DIRECTIONS FOR THIS TASK:
Which lines of the records below contain the word "Given"? Copy each of them out.

SOURCE RECORDS:
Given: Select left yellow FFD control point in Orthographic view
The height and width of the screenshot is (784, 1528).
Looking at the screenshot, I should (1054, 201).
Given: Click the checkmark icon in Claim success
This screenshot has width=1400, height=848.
* * *
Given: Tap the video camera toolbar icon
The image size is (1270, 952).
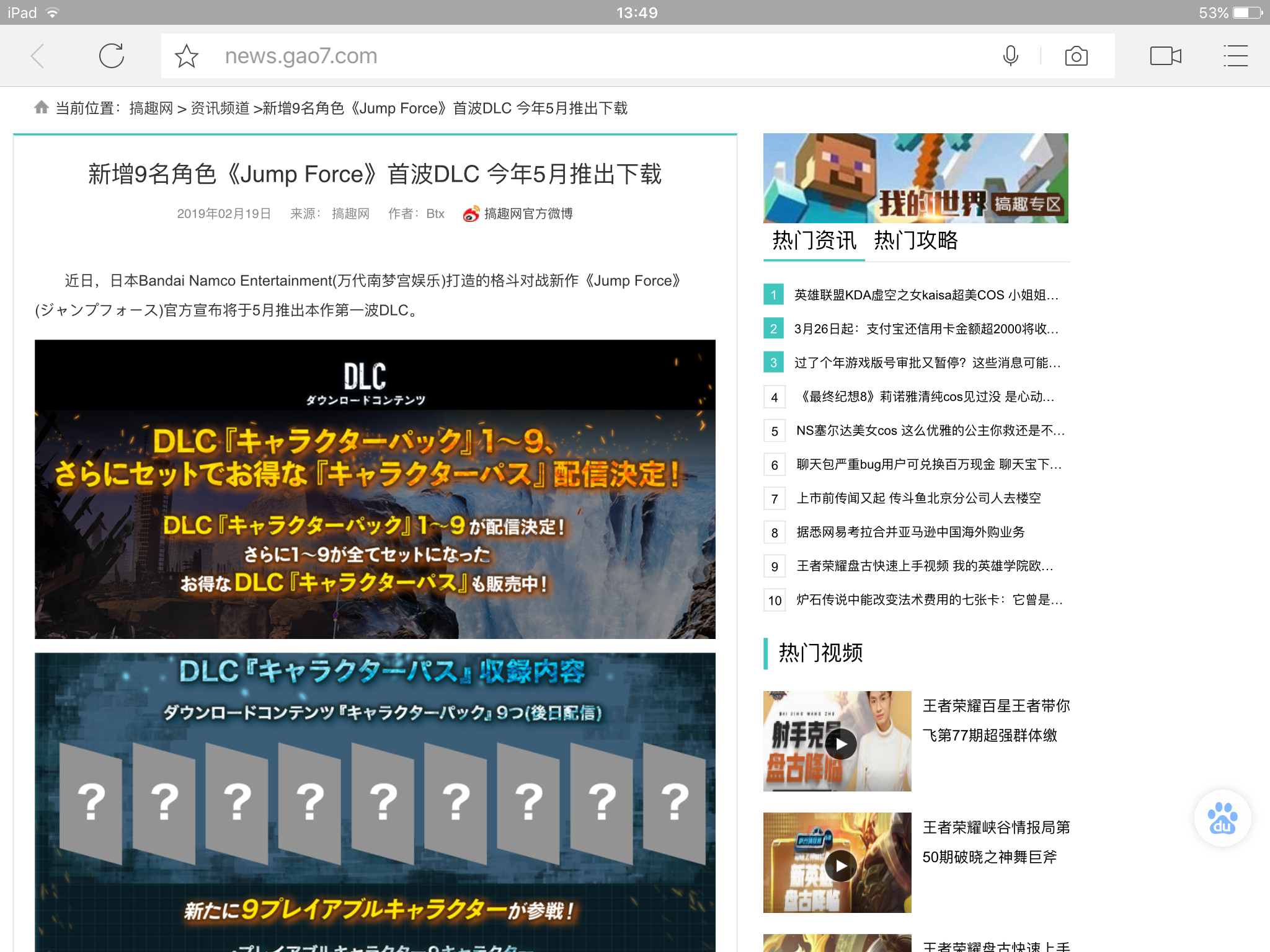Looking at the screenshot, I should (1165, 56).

REPLY:
Given: Select left yellow FFD control point in Orthographic view
Given: Click the checkmark icon in Claim success
Given: Tap the video camera toolbar icon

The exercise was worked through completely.